Cristo es nuestra salud y salvación

Cristo es la esperanza para la sanidad de nuestro cuerpo y del alma, por él podemos descansar eternamente del mal que nos causa el pecado, porque todo esto ya lo padeció, para que hoy nosotros por la fe en él seamos liberados del pecado y recibamos la vida eterna.

“Ningún mal de este mundo, ni el pecado nos quitará el gozo de la salvación, porque en Cristo tenemos la fortaleza para soportar, pues todos estos males fueron exhibidos y vencidos en la cruz del calvario.”

Jesús puso voluntariamente sobre sí todas nuestras cargas, nuestras enfermedades, nuestros dolores y nuestros pecados, lo cual significa que al morir tuvo como propósito hacernos descansar de todo lo que nos atormentaba, de tal manera, que por él podemos hallar descanso en nuestra vida, podemos ser liberados al poner nuestra fe en él. Todo lo que Cristo padeció fue el reflejo de lo que significa el pecado, y el reflejo del daño que provoca este mal en la vida humana, que le hace vivir bajo la miseria y el dolor.

Cristo padeció para que hoy tengamos gozo y esperanza, gozo porque su muerte nos dio la vida y todo su sufrimiento nos trajo alivio hasta el alma. Además, hoy por creer en Cristo nuestra esperanza de sanar de las enfermedades físicas también  es real, y el hecho de estar seguros, que ninguna enfermedad, ni la misma muerte pueden quitarnos la vida eterna que Cristo logró por nosotros al morir en la cruz por todos nuestros pecados y por lo males de la tierra, los cuales tampoco pueden diluir nuestra esperanza en Dios.

Todo esto que Cristo padeció era lo que nosotros bebimos sufrir por nuestras maldades, porque siendo él inocente, santo y sin culpa,  la ira de Dios cayó sobre su cuerpo que colgaba en el madero.

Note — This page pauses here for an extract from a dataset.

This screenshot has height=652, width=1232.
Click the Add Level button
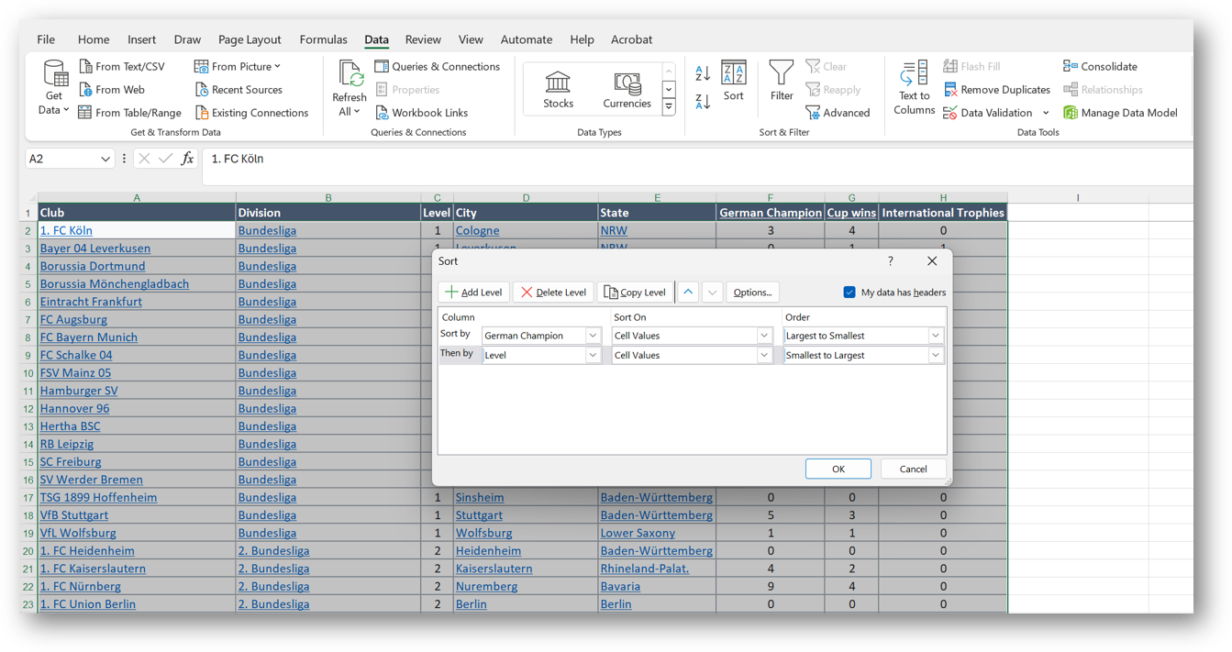coord(473,293)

El lugar del sufrimiento de Jesús, el peso de su martirio fue para liberarnos de la ira divina por pecar contra Dios, por eso hoy podemos estar en la presencia de Dios sin ninguna culpa y sin ninguna deuda por nuestras maldades, porque a través de Cristo somos perdonados, sanados, restaurados, recibimos la vida eterna y esperamos a nuestro salvador que vendrá en gloria.